Something else that looks off is that (at least in some cases) the offending record in the validation error looks like the stringified json.
ie:
Copy code
target_postgres.exceptions.SingerStreamError: ('Invalid records detected above threshold: 0. See `.args` for details.', [(<ValidationError: '[{\'foo\': \'bar\', \'key\': \'value\', ...
d
@andrew_stewart That almost looks like the record is shaped like an array rather than a dict, which would obviously not be valid. Do you see the corresponding
tap-mongodb (out)
like for that
RECORD
message? It should have been written just before that error (and its stacktrace)
a
yeah, the preceding RECORD in the log doesn’t even resemble the record in the logged validation error.
d
Ah, depending on how the target processes the records, there may be some buffering, so the faulty record may have come earlier
a
Yeah im scrolling and searching on unique id’s from that error record but not finding it anywhere else in the log.
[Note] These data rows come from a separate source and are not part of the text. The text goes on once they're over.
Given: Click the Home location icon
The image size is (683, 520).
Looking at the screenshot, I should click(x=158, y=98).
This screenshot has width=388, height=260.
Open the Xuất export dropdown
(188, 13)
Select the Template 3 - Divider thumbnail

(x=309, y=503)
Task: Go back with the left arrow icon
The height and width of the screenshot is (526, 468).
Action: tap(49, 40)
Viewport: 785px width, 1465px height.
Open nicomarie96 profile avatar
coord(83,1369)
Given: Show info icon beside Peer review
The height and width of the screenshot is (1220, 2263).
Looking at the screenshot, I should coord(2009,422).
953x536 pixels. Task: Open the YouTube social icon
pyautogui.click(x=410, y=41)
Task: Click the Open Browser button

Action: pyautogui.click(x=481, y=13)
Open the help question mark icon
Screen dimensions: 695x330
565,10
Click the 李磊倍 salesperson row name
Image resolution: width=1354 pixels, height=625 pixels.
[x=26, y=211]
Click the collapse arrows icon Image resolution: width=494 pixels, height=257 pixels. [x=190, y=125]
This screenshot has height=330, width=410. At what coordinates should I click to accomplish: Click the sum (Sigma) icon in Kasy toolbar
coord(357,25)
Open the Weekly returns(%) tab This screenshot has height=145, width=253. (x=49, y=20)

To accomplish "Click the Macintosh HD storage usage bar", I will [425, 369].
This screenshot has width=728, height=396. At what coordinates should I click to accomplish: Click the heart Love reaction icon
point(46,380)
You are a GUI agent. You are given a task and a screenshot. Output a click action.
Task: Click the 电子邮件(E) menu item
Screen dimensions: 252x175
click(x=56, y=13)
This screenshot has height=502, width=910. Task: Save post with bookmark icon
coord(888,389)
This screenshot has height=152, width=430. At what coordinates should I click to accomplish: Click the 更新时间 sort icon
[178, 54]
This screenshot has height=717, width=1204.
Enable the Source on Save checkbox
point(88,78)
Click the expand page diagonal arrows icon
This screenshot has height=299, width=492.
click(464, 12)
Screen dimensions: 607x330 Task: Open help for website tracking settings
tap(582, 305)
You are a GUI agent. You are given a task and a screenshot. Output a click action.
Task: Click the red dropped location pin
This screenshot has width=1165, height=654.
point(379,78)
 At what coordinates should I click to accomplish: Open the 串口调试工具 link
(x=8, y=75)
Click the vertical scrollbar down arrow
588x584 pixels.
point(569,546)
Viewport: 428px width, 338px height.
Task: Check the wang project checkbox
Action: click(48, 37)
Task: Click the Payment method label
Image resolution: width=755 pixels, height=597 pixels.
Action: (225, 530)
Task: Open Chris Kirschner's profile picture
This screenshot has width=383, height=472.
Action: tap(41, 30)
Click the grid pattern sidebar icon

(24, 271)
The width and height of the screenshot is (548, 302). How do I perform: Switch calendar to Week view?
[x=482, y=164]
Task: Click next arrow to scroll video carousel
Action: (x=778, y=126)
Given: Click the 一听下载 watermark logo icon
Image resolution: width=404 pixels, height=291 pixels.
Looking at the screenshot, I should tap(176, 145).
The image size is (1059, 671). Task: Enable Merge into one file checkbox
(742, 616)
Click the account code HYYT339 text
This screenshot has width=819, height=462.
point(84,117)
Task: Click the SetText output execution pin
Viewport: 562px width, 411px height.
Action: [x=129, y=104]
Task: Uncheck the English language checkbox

I might need to dump the log into something besides just stdout, which is a bit unwieldly for the amount of spam being produced by the mongodb record contents :D
d
Right 😄 You can find the full elt logs inside
.meltano/logs
a
Oh! Nice! I was starting to just pipe them to another filez
So I got this working with some simpler collection streams.
which is good to verify end-to-end (w/ both jsonl and postgres targets). So I think I can narrow down the original issue to nested complex structures (arrays etc)
is it possible to tell
target-mongodb
to treat certain fields as json/strings ?
d
Possibly, if you override the schema coming from he tap: https://meltano.com/docs/plugins.html#schema-extra
a
ok right, I recall doing this with one of the csv file taps once.
Woo! @douwe_maan that worked!
(coercing the array types to strings)
And just one final update: there is actually still one stream/collection in the mongodb source where the schema type coercion isn’t working and where the record in the validation error doesn’t appear in the prior records portion of the log. I could create a redacted version of this log file if it would be interesting to review.